Gib bitte die Einträge vom Anfang bis einschließlich der Zeile mit „coord(108,121)“ unverändert wieder.

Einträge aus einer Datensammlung
○ ○ ○ ○
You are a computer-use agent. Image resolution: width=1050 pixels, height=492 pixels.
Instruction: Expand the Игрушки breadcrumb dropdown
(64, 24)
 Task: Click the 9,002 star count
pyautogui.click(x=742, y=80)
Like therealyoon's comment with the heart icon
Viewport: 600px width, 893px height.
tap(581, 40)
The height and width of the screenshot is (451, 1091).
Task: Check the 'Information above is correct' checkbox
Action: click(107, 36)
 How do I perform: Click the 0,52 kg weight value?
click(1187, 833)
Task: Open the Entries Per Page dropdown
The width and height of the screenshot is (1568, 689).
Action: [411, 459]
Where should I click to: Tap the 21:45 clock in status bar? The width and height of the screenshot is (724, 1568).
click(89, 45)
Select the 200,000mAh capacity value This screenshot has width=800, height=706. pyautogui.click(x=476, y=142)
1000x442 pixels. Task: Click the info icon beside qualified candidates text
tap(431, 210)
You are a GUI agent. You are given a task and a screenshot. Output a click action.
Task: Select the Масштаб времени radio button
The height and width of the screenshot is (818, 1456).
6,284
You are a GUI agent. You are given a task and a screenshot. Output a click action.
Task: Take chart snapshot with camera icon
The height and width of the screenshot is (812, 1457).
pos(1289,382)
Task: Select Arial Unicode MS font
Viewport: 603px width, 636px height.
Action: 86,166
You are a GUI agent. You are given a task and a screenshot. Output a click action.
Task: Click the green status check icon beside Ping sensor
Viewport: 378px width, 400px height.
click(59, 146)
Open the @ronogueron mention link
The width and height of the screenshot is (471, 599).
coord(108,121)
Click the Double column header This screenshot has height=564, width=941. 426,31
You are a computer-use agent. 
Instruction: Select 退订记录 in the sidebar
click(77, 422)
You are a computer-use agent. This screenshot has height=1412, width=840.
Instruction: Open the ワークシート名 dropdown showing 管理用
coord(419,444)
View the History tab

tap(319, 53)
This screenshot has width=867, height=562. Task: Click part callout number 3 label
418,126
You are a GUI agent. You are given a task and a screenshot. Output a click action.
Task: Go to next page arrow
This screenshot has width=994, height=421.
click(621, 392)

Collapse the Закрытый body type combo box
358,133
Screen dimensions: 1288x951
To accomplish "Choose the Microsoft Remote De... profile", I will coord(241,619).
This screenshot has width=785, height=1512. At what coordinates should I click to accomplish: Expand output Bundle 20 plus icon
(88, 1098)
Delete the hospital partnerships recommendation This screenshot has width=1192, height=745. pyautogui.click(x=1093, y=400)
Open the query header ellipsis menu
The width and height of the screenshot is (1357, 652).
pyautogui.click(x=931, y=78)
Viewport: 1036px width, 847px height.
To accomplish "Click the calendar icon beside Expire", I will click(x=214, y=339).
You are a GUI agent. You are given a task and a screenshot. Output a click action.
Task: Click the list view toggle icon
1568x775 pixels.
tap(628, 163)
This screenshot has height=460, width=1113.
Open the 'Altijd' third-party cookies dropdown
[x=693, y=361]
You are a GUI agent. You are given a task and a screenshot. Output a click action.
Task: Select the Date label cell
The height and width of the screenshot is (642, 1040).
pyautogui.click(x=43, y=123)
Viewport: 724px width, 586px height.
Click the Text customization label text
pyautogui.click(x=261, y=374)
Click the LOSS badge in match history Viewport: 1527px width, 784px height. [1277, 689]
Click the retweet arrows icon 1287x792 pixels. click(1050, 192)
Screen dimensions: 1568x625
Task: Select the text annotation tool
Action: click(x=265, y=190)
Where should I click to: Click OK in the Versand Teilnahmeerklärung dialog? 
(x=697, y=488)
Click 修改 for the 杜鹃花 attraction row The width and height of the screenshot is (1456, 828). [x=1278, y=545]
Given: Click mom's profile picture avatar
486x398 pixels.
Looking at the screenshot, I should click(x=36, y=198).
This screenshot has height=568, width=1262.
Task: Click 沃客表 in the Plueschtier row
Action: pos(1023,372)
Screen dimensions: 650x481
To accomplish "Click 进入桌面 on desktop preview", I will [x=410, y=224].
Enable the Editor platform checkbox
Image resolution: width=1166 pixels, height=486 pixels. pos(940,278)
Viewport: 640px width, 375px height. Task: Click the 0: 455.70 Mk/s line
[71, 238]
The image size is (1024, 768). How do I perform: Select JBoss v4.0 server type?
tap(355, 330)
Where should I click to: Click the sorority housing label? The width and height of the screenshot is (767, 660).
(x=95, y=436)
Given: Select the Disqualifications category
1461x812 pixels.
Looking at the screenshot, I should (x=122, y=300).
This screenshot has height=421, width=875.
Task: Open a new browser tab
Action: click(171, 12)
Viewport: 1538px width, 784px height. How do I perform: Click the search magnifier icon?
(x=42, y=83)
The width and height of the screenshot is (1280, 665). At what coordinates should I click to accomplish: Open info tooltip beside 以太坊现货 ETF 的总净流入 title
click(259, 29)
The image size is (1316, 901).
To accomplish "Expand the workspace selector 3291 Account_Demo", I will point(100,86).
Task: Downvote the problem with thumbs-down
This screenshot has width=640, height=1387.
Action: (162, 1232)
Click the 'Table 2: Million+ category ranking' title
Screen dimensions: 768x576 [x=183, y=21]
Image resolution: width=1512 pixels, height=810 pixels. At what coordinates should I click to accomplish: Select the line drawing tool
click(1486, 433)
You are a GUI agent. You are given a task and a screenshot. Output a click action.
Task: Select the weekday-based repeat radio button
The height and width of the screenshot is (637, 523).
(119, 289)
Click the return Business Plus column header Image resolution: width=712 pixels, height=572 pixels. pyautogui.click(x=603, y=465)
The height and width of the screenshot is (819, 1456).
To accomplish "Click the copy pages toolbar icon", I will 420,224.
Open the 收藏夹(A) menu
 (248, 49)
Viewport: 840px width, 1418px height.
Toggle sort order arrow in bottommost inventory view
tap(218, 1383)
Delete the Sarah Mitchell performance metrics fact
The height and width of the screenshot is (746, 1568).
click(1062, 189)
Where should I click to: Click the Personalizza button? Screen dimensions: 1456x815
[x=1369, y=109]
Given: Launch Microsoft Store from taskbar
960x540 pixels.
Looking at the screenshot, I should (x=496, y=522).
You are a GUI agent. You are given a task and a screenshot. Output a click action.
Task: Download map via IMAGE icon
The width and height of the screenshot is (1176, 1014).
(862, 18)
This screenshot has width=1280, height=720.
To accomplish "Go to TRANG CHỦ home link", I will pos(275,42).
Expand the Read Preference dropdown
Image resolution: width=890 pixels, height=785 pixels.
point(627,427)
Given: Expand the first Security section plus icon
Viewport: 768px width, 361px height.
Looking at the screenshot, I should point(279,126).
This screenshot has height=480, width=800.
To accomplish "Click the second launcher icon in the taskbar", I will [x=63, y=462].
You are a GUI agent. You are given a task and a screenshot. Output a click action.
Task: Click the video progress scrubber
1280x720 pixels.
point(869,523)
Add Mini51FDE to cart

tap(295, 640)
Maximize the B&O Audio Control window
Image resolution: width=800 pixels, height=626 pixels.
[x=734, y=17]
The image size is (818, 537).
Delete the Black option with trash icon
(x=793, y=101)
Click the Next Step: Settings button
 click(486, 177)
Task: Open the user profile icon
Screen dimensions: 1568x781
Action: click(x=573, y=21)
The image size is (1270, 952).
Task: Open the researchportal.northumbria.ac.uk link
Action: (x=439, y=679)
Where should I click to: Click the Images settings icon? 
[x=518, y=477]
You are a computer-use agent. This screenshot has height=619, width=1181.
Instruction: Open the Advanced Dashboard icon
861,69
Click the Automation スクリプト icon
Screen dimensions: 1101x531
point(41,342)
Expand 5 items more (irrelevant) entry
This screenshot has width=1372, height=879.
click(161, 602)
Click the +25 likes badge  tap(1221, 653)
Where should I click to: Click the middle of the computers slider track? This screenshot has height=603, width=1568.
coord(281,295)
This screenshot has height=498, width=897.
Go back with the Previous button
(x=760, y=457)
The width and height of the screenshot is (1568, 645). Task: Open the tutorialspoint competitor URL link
○ ○ ○ ○
**Antwort**
You are a computer-use agent. Image resolution: width=1050 pixels, height=492 pixels.
Instruction: Expand the Игрушки breadcrumb dropdown
(64, 24)
 Task: Click the 9,002 star count
pyautogui.click(x=742, y=80)
Like therealyoon's comment with the heart icon
Viewport: 600px width, 893px height.
tap(581, 40)
The height and width of the screenshot is (451, 1091).
Task: Check the 'Information above is correct' checkbox
Action: click(107, 36)
 How do I perform: Click the 0,52 kg weight value?
click(1187, 833)
Task: Open the Entries Per Page dropdown
The width and height of the screenshot is (1568, 689).
Action: [411, 459]
Where should I click to: Tap the 21:45 clock in status bar? The width and height of the screenshot is (724, 1568).
click(89, 45)
Select the 200,000mAh capacity value This screenshot has width=800, height=706. pyautogui.click(x=476, y=142)
1000x442 pixels. Task: Click the info icon beside qualified candidates text
tap(431, 210)
You are a GUI agent. You are given a task and a screenshot. Output a click action.
Task: Select the Масштаб времени radio button
The height and width of the screenshot is (818, 1456).
6,284
You are a GUI agent. You are given a task and a screenshot. Output a click action.
Task: Take chart snapshot with camera icon
The height and width of the screenshot is (812, 1457).
pos(1289,382)
Task: Select Arial Unicode MS font
Viewport: 603px width, 636px height.
Action: 86,166
You are a GUI agent. You are given a task and a screenshot. Output a click action.
Task: Click the green status check icon beside Ping sensor
Viewport: 378px width, 400px height.
click(59, 146)
Open the @ronogueron mention link
The width and height of the screenshot is (471, 599).
coord(108,121)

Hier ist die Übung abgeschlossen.